Over the course of the next few days, the citizens of Baltimare found themselves victim of a mysterious pranking-spree. No one knew what was going on, but things appeared or disappeared all the time. Practical jokes were happening constantly. No one knew who was behind all of this. No one, except for me.

I had to practice my illusions somehow, didn’t I?

Allow me to properly introduce myself once more. I’m a cat in Equestria with the power of dreams, also known as illusions. My name… is Jazz. Yes, I’ve finally found a name for myself. And what better name than ‘Jazz the Cat’? Don’t look at me like that, you think I’d have gone for a name like ‘Top-Cat’ or ‘Scatcat’? Too unoriginal.

But why ‘Jazz’ you ask? Well, I have a huge love for music and especially things including a sax. So, I went with Jazz.

Shut up, it makes sense!

It’s better than calling myself something including a fruit while trying to be punny and then regretting it for the rest of my life or whatever…

It’s been a few days since I’ve arrived in Baltimare and I’ve learned a few things about Equestria. Did you know that animals have their own society just like ponies? Yeah, I was pleasantly surprised to find both restaurants and various shops in the back-alleys of Baltimare. Granted the animals, which are mostly made out of felines, rodents and other city-animals you’d find as pets or rummaging in the trashcans, don’t live in houses. No, that would be weird; we’re animals for Christ sake. We sleep wherever we freaking want to.
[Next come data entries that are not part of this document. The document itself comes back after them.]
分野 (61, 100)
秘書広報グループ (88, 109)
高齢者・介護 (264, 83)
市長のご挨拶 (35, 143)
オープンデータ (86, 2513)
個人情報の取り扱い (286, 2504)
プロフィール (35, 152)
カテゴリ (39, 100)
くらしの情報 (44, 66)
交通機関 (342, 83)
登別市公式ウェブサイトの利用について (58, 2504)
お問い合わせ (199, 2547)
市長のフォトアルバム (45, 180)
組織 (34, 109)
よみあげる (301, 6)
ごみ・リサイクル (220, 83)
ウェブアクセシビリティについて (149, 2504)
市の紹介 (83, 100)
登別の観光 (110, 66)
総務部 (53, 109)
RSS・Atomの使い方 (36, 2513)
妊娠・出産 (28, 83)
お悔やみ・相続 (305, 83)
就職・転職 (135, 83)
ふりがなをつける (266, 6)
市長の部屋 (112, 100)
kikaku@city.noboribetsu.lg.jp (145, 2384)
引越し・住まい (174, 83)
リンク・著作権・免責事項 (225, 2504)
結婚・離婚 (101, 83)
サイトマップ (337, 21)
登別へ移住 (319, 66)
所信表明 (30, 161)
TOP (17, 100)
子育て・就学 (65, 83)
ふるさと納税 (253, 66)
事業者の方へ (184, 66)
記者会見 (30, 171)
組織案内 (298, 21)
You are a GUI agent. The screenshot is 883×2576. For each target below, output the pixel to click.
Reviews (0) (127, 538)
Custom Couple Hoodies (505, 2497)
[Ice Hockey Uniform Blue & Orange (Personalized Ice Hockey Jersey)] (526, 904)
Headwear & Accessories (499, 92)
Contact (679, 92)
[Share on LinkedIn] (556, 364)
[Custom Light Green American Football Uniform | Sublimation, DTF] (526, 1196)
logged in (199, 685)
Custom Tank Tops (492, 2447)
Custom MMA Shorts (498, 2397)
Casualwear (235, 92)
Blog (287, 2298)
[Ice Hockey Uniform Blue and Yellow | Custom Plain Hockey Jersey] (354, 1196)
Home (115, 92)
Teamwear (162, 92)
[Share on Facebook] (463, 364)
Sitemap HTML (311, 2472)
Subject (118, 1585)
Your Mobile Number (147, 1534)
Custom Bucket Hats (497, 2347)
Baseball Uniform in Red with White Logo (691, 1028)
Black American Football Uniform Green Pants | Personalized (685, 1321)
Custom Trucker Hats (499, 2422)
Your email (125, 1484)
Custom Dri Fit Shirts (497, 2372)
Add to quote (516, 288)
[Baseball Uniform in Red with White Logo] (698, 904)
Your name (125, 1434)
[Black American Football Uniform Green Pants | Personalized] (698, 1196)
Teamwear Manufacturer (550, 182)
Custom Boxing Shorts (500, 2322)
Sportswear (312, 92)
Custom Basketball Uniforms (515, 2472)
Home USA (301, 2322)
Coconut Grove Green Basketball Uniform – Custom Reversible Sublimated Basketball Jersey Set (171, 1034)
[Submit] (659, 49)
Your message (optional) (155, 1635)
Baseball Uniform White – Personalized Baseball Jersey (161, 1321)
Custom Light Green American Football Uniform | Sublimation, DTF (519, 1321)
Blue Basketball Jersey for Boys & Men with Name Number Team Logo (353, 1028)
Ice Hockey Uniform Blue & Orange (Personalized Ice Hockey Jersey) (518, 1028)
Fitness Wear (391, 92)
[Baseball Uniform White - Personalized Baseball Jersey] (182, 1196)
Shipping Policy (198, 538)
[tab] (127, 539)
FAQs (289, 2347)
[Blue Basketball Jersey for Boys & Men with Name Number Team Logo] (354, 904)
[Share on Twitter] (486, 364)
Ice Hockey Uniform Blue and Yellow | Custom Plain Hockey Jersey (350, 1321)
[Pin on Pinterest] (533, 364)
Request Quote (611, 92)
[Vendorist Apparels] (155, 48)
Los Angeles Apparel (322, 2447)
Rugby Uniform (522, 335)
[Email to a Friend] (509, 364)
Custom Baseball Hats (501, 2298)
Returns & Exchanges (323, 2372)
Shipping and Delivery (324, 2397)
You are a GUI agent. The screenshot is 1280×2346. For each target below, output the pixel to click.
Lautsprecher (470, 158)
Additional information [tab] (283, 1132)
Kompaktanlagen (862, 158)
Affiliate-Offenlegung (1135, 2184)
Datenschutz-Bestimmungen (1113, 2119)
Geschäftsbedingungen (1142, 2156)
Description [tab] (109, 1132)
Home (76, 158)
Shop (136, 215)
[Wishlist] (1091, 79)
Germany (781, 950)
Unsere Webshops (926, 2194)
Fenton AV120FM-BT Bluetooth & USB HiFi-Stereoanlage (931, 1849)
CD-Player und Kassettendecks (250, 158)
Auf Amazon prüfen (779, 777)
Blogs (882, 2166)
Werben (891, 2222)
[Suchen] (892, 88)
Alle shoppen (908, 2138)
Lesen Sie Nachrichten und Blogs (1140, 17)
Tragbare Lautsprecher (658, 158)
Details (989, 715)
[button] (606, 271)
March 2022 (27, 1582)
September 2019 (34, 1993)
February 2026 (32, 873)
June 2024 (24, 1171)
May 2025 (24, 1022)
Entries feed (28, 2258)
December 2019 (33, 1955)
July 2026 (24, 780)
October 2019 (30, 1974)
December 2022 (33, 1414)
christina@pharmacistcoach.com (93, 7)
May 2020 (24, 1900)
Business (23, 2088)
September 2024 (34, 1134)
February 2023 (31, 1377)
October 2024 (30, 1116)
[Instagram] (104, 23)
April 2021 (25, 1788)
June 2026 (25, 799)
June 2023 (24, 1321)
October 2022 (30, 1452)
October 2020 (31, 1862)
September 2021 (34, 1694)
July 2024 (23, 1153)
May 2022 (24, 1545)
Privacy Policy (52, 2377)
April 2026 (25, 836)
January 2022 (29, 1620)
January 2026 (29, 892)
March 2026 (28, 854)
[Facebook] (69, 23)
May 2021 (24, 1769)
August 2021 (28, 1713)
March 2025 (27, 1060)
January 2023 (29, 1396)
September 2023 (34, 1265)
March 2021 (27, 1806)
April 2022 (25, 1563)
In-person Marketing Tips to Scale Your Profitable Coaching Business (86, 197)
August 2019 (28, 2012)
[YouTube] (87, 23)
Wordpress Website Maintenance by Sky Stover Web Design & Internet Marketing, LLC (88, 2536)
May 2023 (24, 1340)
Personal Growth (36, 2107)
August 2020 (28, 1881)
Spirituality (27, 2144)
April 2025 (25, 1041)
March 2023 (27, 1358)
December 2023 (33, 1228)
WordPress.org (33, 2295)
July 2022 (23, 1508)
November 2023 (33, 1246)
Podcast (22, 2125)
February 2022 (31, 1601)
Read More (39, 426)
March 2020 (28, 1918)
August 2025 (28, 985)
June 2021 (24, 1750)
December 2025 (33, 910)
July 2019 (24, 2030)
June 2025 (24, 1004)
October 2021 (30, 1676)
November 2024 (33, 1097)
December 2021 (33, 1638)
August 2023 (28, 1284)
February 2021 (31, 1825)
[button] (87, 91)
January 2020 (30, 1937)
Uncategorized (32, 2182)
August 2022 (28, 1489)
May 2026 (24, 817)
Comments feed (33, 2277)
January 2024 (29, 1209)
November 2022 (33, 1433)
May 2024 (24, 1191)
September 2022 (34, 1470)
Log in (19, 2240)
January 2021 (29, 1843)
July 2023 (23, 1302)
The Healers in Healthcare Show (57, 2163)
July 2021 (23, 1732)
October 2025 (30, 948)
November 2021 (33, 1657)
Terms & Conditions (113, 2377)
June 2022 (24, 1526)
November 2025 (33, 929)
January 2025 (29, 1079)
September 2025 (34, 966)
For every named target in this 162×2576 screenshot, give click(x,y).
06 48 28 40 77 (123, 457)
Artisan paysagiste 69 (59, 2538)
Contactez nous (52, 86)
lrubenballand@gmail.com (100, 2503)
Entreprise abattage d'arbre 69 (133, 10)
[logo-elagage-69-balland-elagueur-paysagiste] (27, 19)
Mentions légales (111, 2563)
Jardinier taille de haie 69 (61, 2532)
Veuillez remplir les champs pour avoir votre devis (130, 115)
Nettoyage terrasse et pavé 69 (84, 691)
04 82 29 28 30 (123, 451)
Which is why I sleep in a cardboard box. What can I say? You need a certain amount of street-cred to live in a trashcan. But hey, I like it; it’s home in some ways. I don’t have running water, light or heat of any kind, it’s home. “But a blanket would have been nice to have.”

Rule number one in animal society: you’re on your own unless you’re in a group. I’m not, so I’m on my own. Rule number two: food is an easy substitute to money. Rule number three: if you have no food, you can’t buy food (And I thought Earth’s economy was weird!).

So what do you do when you don’t have food to buy food? You go hunt for it.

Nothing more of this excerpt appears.